Je vais plus loin : si la chambre, ce qu'à Dieu ne plaise, n'admettait pas la proposition du gouvernement, je serais logique, la chambre voudrait accorder 80,000 hommes, je voterais contre les 80,000 hommes ; 60,000 hommes, je voterais contre les 60,000 hommes ; 40,000 hommes, je voterais contre ; 20,000 hommes, je voterais contre. Il ne me faudrait plus alors qu'un régiment de gendarmerie pour maintenir la police à l'intérieur. En agissant ainsi, je suis sûr que je ne serais que l'écho, que l'organe des sentiments patriotiques du pays, 80,000 hommes étant trouvés insuffisants, à quoi bon grever le pays de lourds impôts destinés à entretenir une armée qui ne pourrait pas nous défendre ?

Mais, messieurs, vous voterez tous comme moi ; car tous, j'en ai la conviction, vous êtes patriotes, et être patriote, c'est aimer, c'est haïr, c'est sentir comme aime, comme hait, comme sent son pays.

Transiger sur le chiffre nécessaire à la défense de nos frontières, jamais ! On ne transige pas sur l'honneur, sur l'indépendance de son pays.

Si, ce qu'à Dieu ne plaise, la chambre refusait au gouvernement le chiffre d'hommes qu'il croit nécessaire pour la défense de notre territoire ; eh bien, dans ce cas au moins je pourrais me retirer tranquille. Ma conscience me dirait : « Tu as fait ton devoir. »

Et si jamais plus tard de tristes prévisions devaient se réaliser, oh ! quant à moi, je crois que je m'éloignerais de ce pays ; car il me semble que je ne pourrais supporter la vue du drapeau étranger flottant au haut de nos édifices publics.

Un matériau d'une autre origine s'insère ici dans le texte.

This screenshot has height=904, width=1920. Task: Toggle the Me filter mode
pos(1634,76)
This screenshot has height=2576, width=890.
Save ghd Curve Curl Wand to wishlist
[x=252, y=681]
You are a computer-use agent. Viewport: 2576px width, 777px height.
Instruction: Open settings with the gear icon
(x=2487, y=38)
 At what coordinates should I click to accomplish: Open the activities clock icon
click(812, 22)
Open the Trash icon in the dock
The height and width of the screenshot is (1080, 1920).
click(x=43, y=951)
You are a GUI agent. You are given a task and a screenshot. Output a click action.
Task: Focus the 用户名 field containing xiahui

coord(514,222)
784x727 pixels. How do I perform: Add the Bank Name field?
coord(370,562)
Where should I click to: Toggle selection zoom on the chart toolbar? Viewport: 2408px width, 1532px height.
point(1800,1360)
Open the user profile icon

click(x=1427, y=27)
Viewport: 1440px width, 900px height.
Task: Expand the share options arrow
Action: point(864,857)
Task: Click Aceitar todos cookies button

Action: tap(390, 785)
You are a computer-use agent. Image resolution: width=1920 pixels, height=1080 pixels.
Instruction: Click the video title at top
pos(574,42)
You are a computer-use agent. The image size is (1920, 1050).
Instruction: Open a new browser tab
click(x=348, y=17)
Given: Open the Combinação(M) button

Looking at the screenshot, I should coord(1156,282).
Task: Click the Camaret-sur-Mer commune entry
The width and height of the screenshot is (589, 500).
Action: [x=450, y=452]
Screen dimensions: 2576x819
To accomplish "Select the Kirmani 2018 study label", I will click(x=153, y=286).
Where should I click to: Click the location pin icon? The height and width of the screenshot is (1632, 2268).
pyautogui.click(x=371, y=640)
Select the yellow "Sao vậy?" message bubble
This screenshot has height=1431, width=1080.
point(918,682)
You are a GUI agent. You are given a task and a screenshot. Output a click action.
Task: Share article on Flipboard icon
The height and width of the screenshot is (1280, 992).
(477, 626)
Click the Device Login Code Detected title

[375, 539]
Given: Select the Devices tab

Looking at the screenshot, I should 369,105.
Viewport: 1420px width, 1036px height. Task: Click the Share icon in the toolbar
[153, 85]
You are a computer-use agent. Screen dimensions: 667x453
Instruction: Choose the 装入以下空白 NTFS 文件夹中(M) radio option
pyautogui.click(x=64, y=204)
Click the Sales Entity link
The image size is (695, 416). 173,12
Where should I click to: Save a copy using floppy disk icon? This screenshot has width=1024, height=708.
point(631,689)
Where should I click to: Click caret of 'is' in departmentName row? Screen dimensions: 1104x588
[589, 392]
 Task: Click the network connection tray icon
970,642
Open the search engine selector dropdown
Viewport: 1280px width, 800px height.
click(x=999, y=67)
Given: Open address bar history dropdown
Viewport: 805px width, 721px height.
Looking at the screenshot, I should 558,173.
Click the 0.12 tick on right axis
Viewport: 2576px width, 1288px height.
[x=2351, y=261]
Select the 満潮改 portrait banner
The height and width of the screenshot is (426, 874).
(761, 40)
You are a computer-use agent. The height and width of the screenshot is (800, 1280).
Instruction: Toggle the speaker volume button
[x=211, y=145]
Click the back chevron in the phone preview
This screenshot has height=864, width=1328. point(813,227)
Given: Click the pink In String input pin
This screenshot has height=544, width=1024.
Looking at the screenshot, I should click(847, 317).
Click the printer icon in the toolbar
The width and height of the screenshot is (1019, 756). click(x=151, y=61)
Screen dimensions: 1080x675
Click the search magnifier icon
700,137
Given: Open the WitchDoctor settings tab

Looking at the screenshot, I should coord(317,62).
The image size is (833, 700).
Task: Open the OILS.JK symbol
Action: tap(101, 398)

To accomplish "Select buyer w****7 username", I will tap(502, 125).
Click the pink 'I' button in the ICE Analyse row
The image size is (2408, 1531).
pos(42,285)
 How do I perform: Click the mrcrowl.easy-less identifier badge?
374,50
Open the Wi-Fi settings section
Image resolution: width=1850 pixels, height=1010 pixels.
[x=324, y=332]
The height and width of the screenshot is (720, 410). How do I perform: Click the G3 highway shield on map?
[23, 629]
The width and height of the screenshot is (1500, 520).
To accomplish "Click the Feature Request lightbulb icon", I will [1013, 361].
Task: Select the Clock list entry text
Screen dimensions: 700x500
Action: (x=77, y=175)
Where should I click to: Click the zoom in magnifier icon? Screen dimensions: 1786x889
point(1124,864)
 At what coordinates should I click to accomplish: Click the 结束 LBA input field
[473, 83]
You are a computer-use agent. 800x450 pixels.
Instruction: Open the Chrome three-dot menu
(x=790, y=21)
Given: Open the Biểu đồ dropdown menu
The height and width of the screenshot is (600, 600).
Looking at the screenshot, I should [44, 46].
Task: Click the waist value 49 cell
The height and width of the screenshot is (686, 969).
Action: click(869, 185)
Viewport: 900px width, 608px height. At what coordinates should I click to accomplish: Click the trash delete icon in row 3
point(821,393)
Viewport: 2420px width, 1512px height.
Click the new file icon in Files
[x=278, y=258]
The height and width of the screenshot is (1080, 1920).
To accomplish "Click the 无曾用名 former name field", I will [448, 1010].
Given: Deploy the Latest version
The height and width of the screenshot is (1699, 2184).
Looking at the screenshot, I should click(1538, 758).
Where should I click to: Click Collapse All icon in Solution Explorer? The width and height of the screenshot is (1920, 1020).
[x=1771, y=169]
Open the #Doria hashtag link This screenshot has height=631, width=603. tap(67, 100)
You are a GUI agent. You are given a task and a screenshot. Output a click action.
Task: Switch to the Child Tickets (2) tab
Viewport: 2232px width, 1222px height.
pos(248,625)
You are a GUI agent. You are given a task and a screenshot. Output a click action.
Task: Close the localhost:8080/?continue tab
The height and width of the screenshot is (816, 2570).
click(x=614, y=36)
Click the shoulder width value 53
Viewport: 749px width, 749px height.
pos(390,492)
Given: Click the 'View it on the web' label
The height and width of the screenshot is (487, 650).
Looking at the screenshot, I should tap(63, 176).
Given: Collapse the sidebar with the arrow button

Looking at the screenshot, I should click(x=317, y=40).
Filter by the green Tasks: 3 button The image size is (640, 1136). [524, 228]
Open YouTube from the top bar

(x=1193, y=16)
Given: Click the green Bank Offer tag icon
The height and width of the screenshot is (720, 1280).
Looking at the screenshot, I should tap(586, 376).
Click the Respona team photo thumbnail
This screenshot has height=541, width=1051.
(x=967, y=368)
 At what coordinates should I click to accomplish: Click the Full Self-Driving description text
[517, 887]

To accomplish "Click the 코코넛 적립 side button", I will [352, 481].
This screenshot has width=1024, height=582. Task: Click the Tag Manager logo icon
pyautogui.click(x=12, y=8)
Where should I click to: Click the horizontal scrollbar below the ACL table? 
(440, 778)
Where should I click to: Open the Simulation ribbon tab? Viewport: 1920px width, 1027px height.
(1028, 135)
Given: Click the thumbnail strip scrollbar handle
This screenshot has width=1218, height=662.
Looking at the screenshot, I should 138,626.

(page 1321) M. Renard, commissaire du Roi. - Après les discours chaleureux et éloquents que vous venez d'entendre, j'éprouve quelque méfiance à vous entretenir de mes froides considérations de métier. J'ai donc besoin de toute la bienveillance, de toute l'indulgence de la chambre. Heureusement, la cause que je défends a tant de grandeur par elle-même que les arguments mis en avant pour la soutenir n'ont pas besoin, pour fixer l'attention d'une chambre dont le patriotisme est si éclairé, d'être rehaussés par les pompes du langage. Je me permettrai donc de les énoncer dans toute leur simplicité.

Le projet du gouvernement a été attaqué dans cette enceinte au point de vue du chiffre de son effectif, et au point de vue des éléments qui le composent. On a blâmé la constitution de la réserve, on vous l'a représentée comme insuffisante, illusoire ; d'un autre côté on a représenté l'effectif de notre armée de campagne comme exagéré, et on vous demande de le réduire de moitié.

L'honorable membre qui s'est donné la mission de développer cette opinion dans votre sein, s'est fait l'écho d'idées qui, depuis longtemps, avaient été émises hors de la chambre.

Deux systèmes, en effet, s'étaient produits au sujet de la défense nationale ; et ils ont donné lieu, devant la commissioa de défense, à de longs débats.

Les uns disaient : Ce sont nos places fortes qui, seules, aux yeux des puissances, donnent de l'importance à la Belgique ; vous devez faire les plus grands sacrifices pour les conserver. Il serait chimérique de votre part de tenter une résistance utile en campagne. Cette résistance est impossible. La guerre, quand elle viendra, sera semblable au torrent qui renverse tout sur son passage. Lorsqu'il aura passé sur vos plaines, il ne restera debout que vos forteresses. Gardez-les donc avec soin. C'est là qu'est votre sûreté, votre salut. Si, après avoir assuré leur conservation, vous pouvez entretenir une armée de campagne, tant mieux ; mais pour elle, il n'y a ni maximum, ni minimum. C'est un auxiliaire qui peut être utile, mais auquel on ne doit consacrer que les sommes dont le pays peut disposer sans obérer ses finances.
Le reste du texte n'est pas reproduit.